=== Exercise goal ===
The range starts at the line containing "Task: Select the" and ends at the last line of the records below. Reproduce those lines exactly.

** Data to examine follows **

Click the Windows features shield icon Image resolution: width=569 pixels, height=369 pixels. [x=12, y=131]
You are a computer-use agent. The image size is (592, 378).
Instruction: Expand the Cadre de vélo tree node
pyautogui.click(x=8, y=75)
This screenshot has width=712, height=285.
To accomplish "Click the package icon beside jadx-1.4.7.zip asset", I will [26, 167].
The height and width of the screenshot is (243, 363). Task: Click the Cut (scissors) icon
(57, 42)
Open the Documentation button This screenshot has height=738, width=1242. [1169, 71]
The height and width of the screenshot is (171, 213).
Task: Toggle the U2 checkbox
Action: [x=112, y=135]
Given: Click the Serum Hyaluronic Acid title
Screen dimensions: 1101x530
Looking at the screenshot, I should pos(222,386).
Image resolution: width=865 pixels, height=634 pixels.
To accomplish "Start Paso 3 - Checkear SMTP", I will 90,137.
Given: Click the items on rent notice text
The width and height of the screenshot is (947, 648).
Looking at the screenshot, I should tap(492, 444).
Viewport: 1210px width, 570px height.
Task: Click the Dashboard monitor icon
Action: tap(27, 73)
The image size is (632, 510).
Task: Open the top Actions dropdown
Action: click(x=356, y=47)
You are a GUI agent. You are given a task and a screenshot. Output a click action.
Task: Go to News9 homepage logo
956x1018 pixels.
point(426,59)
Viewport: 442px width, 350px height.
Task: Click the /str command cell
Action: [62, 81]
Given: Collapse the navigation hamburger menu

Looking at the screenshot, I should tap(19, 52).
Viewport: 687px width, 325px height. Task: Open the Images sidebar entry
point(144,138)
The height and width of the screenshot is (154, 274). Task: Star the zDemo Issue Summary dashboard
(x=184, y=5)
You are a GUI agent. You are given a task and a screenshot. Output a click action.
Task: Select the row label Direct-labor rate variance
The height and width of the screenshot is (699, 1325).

** End of Data to examine **

=== Your solution ===
Task: Select the row label Direct-labor rate variance
The height and width of the screenshot is (699, 1325).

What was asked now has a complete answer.